Non fondée Fondée KC - Turnhout Commission des plaintes Disciplinaire Fouille à corps
FOUILLE LICHAAM - MOTIVERING - TUCHT

Ingevolge artikel 108 §2, tweede lid in samenhang gelezen met artikel 8 van de Basiswet dient de directie in de beslissing tot fouillering op het lichaam ook te motiveren waarom een onderzoek aan de kledij niet volstaat om na te gaan of de gedetineerde in het bezit is van voorwerpen of substanties die verboden of gevaarlijk kunnen zijn. Dit principe werd reeds bevestigd door de Beroepscommissie bij de Centrale Toezichtsraad voor het Gevangeniswezen (CA 22 februari 2021, 21-0014, 7) en blijkt ook duidelijk uit de formulering van het door de directie in te vullen sjabloon (bijlage bij collectieve brief nr. 141). De bestreden beslissing bevat geen motieven die aangeven waarom een onderzoek aan de kledij niet volstaat. De klacht is gegrond. De beslissing tot fouillering op het lichaam wordt vernietigd.

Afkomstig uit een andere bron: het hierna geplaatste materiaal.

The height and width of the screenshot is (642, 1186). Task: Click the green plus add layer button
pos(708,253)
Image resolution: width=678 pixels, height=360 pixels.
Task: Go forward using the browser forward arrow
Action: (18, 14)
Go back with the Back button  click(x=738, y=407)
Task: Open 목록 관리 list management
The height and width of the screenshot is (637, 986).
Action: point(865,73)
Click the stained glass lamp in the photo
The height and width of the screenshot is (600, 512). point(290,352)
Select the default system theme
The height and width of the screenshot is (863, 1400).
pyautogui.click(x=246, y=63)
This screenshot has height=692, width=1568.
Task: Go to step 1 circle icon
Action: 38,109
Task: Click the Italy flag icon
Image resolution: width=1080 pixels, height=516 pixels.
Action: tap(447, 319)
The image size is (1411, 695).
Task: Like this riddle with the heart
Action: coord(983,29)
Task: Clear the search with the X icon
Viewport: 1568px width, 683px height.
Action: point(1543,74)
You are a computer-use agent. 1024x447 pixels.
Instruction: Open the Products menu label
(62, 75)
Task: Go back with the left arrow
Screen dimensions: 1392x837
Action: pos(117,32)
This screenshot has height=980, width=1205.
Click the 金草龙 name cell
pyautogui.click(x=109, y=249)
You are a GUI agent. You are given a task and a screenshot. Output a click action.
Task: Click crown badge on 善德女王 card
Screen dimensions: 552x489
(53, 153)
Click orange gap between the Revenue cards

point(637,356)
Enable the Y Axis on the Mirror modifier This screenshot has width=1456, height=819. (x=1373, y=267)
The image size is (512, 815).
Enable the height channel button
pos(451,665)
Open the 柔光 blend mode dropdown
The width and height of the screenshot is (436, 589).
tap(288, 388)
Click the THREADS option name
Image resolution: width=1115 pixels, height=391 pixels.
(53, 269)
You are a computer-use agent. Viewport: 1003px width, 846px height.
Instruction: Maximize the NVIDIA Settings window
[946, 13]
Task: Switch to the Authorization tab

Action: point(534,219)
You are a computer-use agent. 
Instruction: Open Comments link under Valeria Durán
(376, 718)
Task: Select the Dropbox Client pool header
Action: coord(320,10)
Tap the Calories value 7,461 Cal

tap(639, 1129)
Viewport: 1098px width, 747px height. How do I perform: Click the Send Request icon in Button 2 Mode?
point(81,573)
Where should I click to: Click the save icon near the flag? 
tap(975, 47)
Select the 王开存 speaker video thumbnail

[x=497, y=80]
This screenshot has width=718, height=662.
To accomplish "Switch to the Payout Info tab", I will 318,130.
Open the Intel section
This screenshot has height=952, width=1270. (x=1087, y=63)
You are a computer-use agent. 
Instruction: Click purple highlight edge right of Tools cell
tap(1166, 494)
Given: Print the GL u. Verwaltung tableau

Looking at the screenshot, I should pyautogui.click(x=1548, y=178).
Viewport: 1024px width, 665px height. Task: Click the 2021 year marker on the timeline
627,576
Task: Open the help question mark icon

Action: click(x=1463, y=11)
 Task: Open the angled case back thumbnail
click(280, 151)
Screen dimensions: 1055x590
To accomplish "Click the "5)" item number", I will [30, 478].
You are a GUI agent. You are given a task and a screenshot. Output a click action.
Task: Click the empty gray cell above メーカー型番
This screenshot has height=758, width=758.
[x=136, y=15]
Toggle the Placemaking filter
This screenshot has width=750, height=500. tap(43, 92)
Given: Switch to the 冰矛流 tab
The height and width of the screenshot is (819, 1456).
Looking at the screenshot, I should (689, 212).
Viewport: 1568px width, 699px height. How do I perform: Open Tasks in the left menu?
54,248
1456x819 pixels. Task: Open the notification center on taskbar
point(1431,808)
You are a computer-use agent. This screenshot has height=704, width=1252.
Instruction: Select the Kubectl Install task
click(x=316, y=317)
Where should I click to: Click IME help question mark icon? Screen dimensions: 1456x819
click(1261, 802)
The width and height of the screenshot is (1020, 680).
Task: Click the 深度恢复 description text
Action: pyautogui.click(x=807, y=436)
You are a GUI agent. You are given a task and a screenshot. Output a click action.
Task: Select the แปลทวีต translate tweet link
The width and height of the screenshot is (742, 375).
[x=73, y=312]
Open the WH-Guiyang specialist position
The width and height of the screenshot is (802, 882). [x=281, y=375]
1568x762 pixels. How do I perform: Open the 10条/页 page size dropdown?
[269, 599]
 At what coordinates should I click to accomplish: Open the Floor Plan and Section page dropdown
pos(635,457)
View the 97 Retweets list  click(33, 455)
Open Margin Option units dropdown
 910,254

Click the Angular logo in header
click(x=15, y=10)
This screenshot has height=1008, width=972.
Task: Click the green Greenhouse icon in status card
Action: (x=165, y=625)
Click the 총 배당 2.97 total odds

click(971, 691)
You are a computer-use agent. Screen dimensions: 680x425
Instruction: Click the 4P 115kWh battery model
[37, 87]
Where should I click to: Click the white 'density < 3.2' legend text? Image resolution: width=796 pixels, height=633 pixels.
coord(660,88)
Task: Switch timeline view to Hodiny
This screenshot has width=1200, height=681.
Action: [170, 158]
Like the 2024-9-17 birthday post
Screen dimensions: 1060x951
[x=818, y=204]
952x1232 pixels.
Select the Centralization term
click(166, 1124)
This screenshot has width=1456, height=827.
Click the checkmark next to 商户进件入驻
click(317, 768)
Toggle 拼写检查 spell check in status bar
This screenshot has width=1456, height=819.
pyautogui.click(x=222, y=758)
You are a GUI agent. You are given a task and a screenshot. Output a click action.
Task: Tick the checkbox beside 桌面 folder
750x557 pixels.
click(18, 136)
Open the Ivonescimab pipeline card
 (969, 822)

Klager kreeg bij tuchtbeslissing van 25 maart 2022 een tuchtsanctie van 5 dagen opsluiting in de strafcel voor de opzettelijke aantasting van de fysieke integriteit van personen, of de bedreiging daarmee (artikel 129, 1° van de Basiswet) en de opzettelijke aantasting van de orde (artikel 129, 5° van de Basiswet). De sanctie van 7 dagen ATV die bij een vorige beslissing met uitstel wordt opgelegd, wordt eveneens uitvoerbaar. De directie kon redelijkerwijs steunen op de materiële vaststellingen zoals omschreven in het RAD van 23 maart 2022. Klager geeft ter tuchtzitting ook toe dat hij zijn celgenoot naar de keel heeft gegrepen. Hij geeft daar echter een verantwoording voor, namelijk dat zijn celgenoot hem eerst bij de keel greep. Ook zijn hevige verzet ten aanzien van het personeel tijdens de overbrenging naar de strafcel, waardoor uiteindelijk fysieke overmeestering noodzakelijk was, geeft klager toe. Ook hier geeft klager een verantwoording voor, namelijk dat men hem rustig had moeten vragen om mee te gaan. De Klachtencommissie acht het redelijk dat de directie de materiële vaststellingen uit het RAD, die bovendien ter tuchtzitting door klager worden toegegeven, kwalificeerde als zijnde enerzijds de opzettelijke aantasting van de fysieke integriteit van personen, of de bedreiging daarmee (artikel 129, 1° van de Basiswet) en anderzijds de opzettelijke aantasting van de orde (artikel 129, 5° van de Basiswet), en beide inbreuken aan klager toerekende. De motivering van de tuchtbeslissing voldoet voor beide inbreuken aan de vereisten van artikel 8 van de Basiswet. Bovendien vindt de Klachtencommissie de opgelegde sanctie van 5 dagen strafcel redelijk, gelet op de ernst van het incident van 23 maart 2022 en het feit dat er nog maar twee weken voordien een incident plaatsvond met ernstige bedreigingen ten aanzien van het personeel. De klacht is ongegrond.